Copy the data below line for line, without changing anything.

• Element lookup records
________________
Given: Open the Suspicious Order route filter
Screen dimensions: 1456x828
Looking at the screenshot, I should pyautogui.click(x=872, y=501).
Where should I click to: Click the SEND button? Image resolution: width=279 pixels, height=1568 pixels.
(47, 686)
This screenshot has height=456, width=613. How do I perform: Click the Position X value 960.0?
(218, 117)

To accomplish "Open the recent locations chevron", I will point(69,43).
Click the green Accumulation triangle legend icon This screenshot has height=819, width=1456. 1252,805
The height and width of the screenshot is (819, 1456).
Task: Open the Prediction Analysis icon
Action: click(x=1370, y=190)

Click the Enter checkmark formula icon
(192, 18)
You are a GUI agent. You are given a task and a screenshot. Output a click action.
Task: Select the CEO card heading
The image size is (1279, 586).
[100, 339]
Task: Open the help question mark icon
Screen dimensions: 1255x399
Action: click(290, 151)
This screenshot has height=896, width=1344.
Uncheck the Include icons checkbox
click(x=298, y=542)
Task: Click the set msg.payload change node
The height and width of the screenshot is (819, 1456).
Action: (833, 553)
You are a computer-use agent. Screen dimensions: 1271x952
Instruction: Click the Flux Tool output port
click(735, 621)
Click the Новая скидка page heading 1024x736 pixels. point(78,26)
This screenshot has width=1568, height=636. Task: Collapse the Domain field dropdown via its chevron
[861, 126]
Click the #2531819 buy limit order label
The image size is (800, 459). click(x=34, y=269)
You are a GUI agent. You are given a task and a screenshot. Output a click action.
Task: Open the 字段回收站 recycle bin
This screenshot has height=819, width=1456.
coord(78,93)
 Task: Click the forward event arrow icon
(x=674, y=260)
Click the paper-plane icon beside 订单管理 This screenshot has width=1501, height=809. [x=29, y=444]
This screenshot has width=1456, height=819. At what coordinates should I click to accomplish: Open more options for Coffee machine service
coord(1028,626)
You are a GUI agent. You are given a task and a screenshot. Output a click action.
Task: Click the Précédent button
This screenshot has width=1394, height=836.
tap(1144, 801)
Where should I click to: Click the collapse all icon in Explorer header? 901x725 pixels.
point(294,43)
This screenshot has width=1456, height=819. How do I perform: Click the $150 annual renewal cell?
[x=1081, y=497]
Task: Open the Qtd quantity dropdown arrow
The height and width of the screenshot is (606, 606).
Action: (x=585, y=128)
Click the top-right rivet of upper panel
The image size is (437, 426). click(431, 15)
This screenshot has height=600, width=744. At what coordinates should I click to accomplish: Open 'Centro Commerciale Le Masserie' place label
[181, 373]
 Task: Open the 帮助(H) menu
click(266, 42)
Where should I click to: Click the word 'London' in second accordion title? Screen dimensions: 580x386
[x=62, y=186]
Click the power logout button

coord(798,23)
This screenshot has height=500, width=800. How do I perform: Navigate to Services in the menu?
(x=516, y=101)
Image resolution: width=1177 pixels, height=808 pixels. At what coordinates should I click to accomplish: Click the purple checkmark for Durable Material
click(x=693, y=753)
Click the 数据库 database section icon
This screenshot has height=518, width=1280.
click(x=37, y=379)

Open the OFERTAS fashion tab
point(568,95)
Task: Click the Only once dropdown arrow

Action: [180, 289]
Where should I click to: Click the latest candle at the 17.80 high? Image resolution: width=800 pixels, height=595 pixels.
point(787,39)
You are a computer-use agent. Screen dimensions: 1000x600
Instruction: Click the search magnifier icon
________________
• CORRECT ANSWER
Given: Open the Suspicious Order route filter
Screen dimensions: 1456x828
Looking at the screenshot, I should pyautogui.click(x=872, y=501).
Where should I click to: Click the SEND button? Image resolution: width=279 pixels, height=1568 pixels.
(47, 686)
This screenshot has height=456, width=613. How do I perform: Click the Position X value 960.0?
(218, 117)

To accomplish "Open the recent locations chevron", I will point(69,43).
Click the green Accumulation triangle legend icon This screenshot has height=819, width=1456. 1252,805
The height and width of the screenshot is (819, 1456).
Task: Open the Prediction Analysis icon
Action: click(x=1370, y=190)

Click the Enter checkmark formula icon
(192, 18)
You are a GUI agent. You are given a task and a screenshot. Output a click action.
Task: Select the CEO card heading
The image size is (1279, 586).
[100, 339]
Task: Open the help question mark icon
Screen dimensions: 1255x399
Action: click(290, 151)
This screenshot has height=896, width=1344.
Uncheck the Include icons checkbox
click(x=298, y=542)
Task: Click the set msg.payload change node
The height and width of the screenshot is (819, 1456).
Action: (833, 553)
You are a computer-use agent. Screen dimensions: 1271x952
Instruction: Click the Flux Tool output port
click(735, 621)
Click the Новая скидка page heading 1024x736 pixels. point(78,26)
This screenshot has width=1568, height=636. Task: Collapse the Domain field dropdown via its chevron
[861, 126]
Click the #2531819 buy limit order label
The image size is (800, 459). click(x=34, y=269)
You are a GUI agent. You are given a task and a screenshot. Output a click action.
Task: Open the 字段回收站 recycle bin
This screenshot has height=819, width=1456.
coord(78,93)
 Task: Click the forward event arrow icon
(x=674, y=260)
Click the paper-plane icon beside 订单管理 This screenshot has width=1501, height=809. [x=29, y=444]
This screenshot has width=1456, height=819. At what coordinates should I click to accomplish: Open more options for Coffee machine service
coord(1028,626)
You are a GUI agent. You are given a task and a screenshot. Output a click action.
Task: Click the Précédent button
This screenshot has width=1394, height=836.
tap(1144, 801)
Where should I click to: Click the collapse all icon in Explorer header? 901x725 pixels.
point(294,43)
This screenshot has width=1456, height=819. How do I perform: Click the $150 annual renewal cell?
[x=1081, y=497]
Task: Open the Qtd quantity dropdown arrow
The height and width of the screenshot is (606, 606).
Action: (x=585, y=128)
Click the top-right rivet of upper panel
The image size is (437, 426). click(431, 15)
This screenshot has height=600, width=744. At what coordinates should I click to accomplish: Open 'Centro Commerciale Le Masserie' place label
[181, 373]
 Task: Open the 帮助(H) menu
click(266, 42)
Where should I click to: Click the word 'London' in second accordion title? Screen dimensions: 580x386
[x=62, y=186]
Click the power logout button

coord(798,23)
This screenshot has height=500, width=800. How do I perform: Navigate to Services in the menu?
(x=516, y=101)
Image resolution: width=1177 pixels, height=808 pixels. At what coordinates should I click to accomplish: Click the purple checkmark for Durable Material
click(x=693, y=753)
Click the 数据库 database section icon
This screenshot has height=518, width=1280.
click(x=37, y=379)

Open the OFERTAS fashion tab
point(568,95)
Task: Click the Only once dropdown arrow

Action: [180, 289]
Where should I click to: Click the latest candle at the 17.80 high? Image resolution: width=800 pixels, height=595 pixels.
point(787,39)
You are a computer-use agent. Screen dimensions: 1000x600
Instruction: Click the search magnifier icon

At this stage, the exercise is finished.